WHAT YOU NEED TO DO:
Which lines of the listing below contain the word "ratio"? Return each of them in full.

(Stored records)
※ ※ ※
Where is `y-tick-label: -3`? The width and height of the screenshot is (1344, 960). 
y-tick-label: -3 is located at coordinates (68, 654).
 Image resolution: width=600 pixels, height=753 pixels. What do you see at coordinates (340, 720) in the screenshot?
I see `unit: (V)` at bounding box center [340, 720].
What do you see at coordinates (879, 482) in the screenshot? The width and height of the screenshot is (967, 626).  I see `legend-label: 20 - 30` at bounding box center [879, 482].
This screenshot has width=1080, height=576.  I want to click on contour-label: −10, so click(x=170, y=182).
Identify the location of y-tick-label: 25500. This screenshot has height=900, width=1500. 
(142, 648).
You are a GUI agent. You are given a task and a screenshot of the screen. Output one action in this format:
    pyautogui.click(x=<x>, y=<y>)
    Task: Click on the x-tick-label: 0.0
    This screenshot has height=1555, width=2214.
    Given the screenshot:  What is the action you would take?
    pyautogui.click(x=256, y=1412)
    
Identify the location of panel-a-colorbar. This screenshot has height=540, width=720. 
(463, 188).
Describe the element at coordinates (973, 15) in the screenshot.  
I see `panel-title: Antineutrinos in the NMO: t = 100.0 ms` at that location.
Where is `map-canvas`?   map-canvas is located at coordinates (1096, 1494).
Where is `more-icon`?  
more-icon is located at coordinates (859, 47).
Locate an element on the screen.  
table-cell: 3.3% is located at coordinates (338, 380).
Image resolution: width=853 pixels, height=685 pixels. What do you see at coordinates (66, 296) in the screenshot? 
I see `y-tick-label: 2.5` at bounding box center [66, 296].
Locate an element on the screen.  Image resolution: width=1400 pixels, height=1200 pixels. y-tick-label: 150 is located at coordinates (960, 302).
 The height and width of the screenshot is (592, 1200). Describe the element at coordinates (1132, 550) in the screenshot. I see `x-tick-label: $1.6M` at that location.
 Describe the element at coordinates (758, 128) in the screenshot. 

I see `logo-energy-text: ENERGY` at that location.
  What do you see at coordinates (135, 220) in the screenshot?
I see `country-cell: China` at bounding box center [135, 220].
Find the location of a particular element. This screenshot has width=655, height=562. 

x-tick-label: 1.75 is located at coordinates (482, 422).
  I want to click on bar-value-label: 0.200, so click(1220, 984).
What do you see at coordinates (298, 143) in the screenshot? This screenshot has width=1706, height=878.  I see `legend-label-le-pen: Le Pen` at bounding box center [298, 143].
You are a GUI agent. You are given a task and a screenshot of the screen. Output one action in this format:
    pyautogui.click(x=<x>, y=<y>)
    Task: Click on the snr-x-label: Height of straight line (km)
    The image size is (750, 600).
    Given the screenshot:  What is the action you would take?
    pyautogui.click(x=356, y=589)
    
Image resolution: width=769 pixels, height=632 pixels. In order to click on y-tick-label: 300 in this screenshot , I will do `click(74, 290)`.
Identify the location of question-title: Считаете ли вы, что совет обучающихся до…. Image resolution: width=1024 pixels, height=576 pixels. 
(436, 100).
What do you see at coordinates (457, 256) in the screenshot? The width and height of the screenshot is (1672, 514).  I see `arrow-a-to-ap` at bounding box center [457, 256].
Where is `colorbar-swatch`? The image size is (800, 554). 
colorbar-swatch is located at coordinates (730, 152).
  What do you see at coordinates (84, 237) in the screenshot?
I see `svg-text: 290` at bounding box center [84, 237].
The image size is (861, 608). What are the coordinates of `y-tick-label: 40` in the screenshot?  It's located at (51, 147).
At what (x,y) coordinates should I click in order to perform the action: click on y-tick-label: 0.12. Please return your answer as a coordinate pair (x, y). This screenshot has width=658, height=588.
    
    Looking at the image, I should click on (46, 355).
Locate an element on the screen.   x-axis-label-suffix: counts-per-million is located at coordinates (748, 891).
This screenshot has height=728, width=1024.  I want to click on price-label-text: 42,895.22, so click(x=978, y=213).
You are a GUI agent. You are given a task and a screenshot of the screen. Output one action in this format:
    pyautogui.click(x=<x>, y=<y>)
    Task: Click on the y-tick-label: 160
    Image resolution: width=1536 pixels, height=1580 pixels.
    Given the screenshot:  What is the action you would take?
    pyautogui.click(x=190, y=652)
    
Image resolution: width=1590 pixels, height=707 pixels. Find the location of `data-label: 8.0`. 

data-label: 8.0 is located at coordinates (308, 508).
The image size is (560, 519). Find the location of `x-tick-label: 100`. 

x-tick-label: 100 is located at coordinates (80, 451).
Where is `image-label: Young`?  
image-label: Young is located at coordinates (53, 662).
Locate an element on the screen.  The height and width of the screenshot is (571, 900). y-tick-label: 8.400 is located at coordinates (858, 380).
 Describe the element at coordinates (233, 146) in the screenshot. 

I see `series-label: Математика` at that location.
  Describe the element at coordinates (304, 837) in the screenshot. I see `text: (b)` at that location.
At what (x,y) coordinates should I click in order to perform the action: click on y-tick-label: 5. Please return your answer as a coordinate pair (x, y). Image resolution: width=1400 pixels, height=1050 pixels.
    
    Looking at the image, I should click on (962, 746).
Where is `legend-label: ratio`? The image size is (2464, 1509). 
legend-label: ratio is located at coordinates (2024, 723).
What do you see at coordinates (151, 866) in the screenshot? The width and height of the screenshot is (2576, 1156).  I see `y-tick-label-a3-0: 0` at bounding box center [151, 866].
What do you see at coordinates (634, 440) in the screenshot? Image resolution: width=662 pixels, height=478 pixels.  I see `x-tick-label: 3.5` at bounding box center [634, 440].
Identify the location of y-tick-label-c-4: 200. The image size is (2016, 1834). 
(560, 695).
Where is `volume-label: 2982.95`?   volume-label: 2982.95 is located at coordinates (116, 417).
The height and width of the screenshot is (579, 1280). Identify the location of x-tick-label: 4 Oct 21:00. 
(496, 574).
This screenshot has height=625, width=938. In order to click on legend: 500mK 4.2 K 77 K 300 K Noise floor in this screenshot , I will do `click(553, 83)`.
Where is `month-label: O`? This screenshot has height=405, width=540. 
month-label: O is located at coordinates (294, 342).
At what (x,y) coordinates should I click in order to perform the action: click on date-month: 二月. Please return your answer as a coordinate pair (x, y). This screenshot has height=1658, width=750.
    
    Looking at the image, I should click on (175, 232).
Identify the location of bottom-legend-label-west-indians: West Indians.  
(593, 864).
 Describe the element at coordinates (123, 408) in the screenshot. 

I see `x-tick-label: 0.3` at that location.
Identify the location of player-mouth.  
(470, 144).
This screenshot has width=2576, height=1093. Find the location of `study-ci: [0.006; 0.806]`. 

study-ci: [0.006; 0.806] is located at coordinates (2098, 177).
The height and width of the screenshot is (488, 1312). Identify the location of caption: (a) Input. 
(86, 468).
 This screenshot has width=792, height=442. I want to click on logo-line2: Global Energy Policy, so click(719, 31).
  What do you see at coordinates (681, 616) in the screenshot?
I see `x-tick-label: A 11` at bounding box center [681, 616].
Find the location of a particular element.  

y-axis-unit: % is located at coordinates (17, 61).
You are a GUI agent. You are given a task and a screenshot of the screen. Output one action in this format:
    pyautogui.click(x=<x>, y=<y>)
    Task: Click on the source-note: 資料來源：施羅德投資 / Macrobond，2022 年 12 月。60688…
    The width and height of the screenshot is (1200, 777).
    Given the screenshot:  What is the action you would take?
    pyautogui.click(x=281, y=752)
※ ※ ※
THE ANSWER:
Where is `legend-label: ratio`? The image size is (2464, 1509). 
legend-label: ratio is located at coordinates (2024, 723).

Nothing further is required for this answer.